Data Point No. 3: Misalignment of Technical and Business Expectations
Most data science projects are undertaken to provide important insights to the business team. However, often a project starts without clear alignment between the business and data science teams on the expectations and goals of the project, resulting that the data science team is focused mainly on model accuracy, while the business team is more interested in metrics such as the financial benefits, business insights, or model interpretability. At the end, the business team does not accept the outcomes from the data science team.
Data Point No. 4: Lack of Architectural Consideration for Production, Operationalization
Many data science projects start without consideration for how the developed pipelines will be deployed in production. This occurs because the business pipeline is often managed by the IT team, which doesn’t have insight into the data science process, and the data science team is focused on validating its hypotheses, and doesn’t have an architectural view into production and solution integration. As a result, rather than getting integrated into the pipeline, many data science projects end up as one-time, proof-of-concept exercises that fail to deliver real business impact or causes significant cost-increases to productionalize the projects.
Data Point No. 5: Heavy Dependency on Skills, Experiences of Particular Individuals
Traditional data science heavily relies on skills, experiences and intuitions of experienced individuals. In particular, the data and feature engineering process now is mostly based on manual efforts and intuitions of domain experts and data scientists. Although such talented individuals are precious, the practices relying on these individuals are not sustainable for enterprise companies, given the hiring challenge of such experienced talents. As such, companies need to seek solutions to help democratize data science, enabling more participants with different skill levels to effectively execute on projects.

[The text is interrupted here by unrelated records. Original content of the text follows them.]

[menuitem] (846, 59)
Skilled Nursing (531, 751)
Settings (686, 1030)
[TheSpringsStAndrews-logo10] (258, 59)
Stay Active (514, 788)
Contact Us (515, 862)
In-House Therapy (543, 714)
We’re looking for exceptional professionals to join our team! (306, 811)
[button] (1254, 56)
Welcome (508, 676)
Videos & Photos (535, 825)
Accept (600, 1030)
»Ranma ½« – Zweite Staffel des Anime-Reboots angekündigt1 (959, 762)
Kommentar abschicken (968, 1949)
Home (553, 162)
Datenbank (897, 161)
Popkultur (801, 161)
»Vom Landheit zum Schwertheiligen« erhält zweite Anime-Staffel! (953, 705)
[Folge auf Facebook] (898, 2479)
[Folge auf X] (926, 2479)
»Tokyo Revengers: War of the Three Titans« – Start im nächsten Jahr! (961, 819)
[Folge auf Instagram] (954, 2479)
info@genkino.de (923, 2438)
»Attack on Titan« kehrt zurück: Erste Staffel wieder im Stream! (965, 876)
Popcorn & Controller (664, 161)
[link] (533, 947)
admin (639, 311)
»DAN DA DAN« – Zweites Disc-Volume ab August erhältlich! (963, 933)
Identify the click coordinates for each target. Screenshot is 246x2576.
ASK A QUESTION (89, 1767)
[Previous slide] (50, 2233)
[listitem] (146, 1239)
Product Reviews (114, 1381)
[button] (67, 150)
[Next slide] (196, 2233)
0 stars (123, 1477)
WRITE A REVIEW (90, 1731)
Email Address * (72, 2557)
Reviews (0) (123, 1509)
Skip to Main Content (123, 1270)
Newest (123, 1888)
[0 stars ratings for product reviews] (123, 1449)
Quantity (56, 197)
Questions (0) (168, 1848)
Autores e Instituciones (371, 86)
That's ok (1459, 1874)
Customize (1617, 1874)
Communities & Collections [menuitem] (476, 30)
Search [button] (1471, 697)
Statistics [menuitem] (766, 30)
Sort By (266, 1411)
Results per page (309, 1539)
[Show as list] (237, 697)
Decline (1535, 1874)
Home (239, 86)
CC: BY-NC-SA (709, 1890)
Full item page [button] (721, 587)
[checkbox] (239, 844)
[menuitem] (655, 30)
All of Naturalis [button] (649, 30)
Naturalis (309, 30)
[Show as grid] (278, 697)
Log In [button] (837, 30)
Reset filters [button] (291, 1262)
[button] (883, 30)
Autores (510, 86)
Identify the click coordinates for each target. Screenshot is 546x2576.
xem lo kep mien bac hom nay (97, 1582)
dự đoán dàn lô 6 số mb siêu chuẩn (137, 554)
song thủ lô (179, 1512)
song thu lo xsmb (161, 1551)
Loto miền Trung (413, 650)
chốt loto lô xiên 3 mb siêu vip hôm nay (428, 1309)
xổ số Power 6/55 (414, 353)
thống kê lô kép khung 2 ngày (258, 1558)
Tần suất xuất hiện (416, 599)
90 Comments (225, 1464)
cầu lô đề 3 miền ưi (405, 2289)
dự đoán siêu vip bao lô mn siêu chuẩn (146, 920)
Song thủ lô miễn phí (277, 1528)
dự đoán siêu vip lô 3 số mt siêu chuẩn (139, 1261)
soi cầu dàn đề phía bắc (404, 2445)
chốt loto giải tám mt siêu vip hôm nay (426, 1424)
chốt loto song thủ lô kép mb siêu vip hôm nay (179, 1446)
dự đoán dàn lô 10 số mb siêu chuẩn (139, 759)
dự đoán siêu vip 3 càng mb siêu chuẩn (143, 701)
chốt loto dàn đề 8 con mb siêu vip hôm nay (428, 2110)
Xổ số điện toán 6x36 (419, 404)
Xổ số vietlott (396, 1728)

Data Point No. 6: End-to-end Data Science Automation is a Solution
The pressure to achieve greater ROI from artificial intelligence (AI) and machine-learning (ML) initiatives has pushed more business leaders to seek innovative solutions for their data science pipeline, such as machine learning automation. Choosing a right solution that delivers end-to-end automation of the data science process, including automated data and feature engineering, is the key to success for a data-driven company. Data science automation makes it possible to execute data science processes faster, often in days instead of months, with more transparency, and to deliver minimum viable pipelines that can be improved continuously. As a result, companies can rapidly scale their AI/ML initiatives to drive transformative business changes.